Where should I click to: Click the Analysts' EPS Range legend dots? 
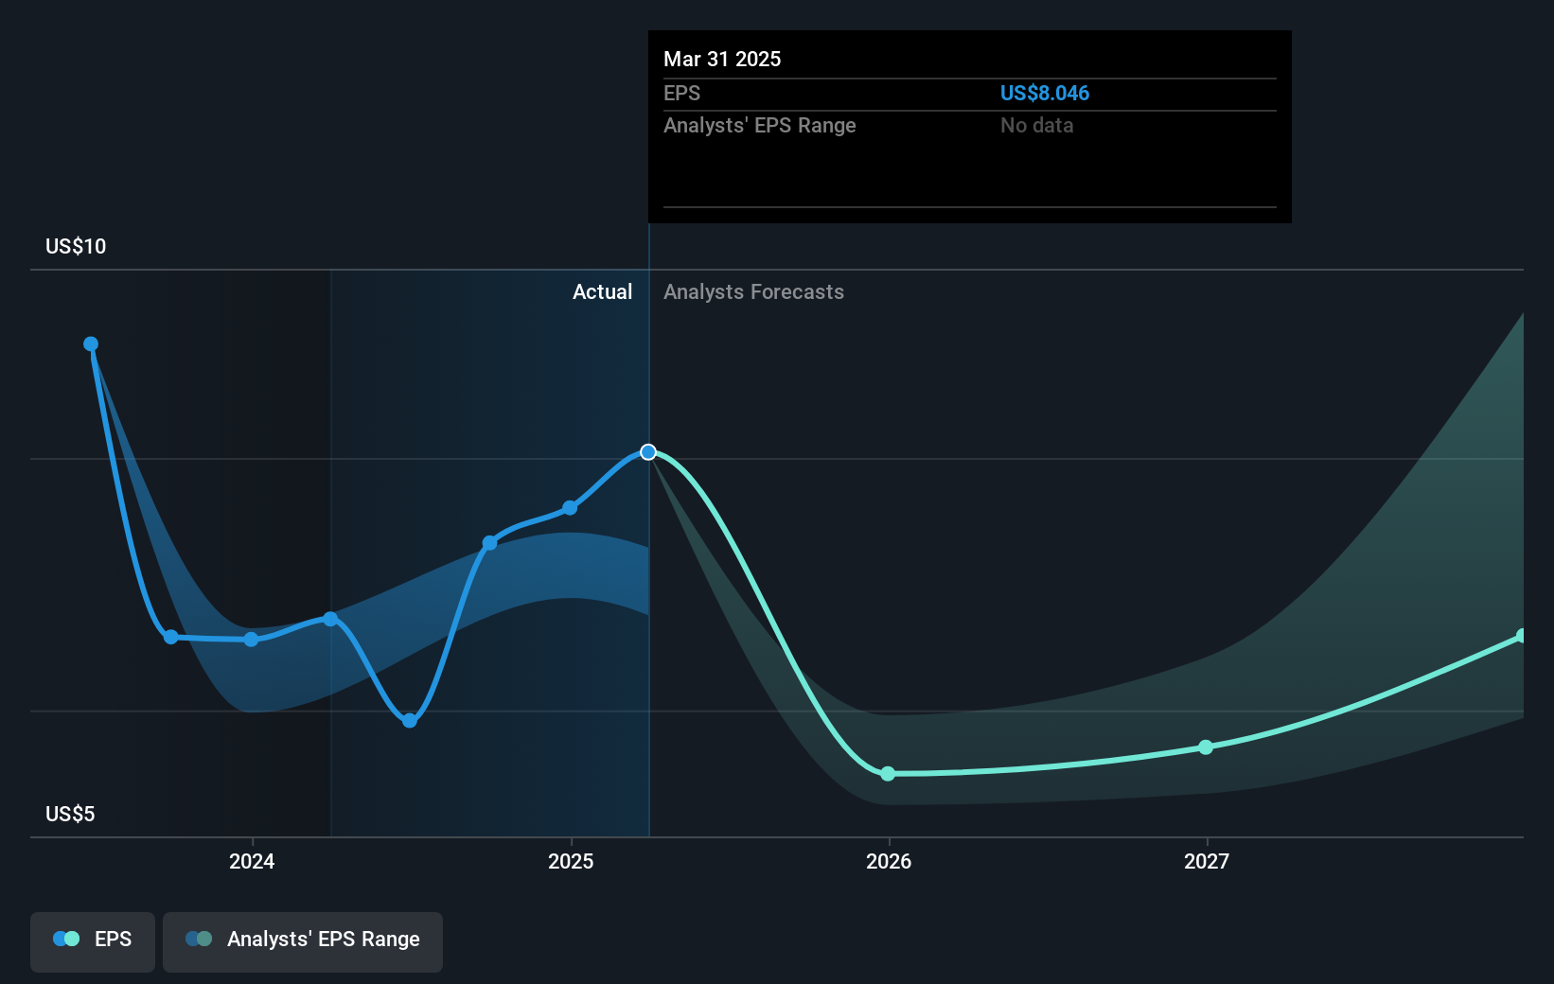point(199,939)
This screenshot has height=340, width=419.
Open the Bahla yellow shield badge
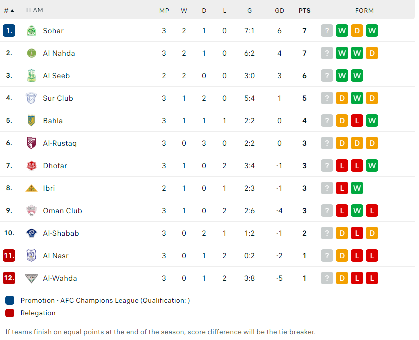[31, 120]
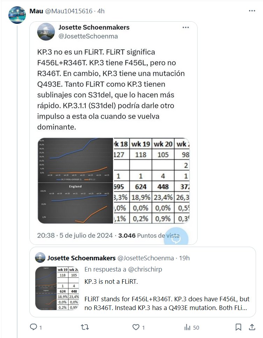Open small avatar in quoted tweet

coord(40,258)
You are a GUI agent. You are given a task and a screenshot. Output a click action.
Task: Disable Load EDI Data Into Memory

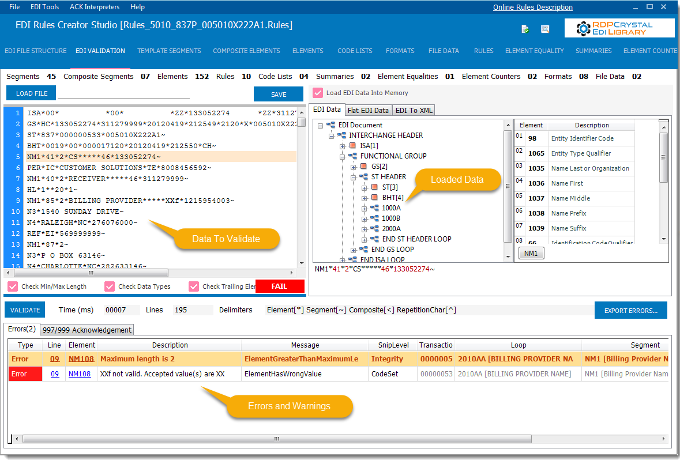[318, 93]
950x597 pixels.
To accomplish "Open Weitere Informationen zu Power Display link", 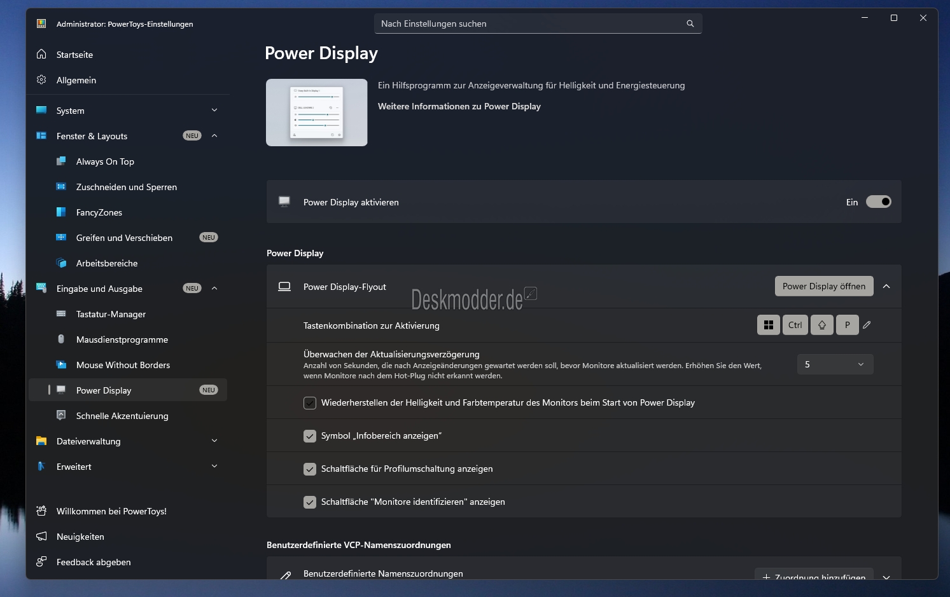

Task details: Retype, exactly as written, each line from the one containing "You are a GUI" through the end of the data above, and leave out every picture.

Answer space:
You are a GUI agent. You are given a task and a screenshot. Output a click action.
Task: Disable Load EDI Data Into Memory

[318, 93]
950x597 pixels.
To accomplish "Open Weitere Informationen zu Power Display link", 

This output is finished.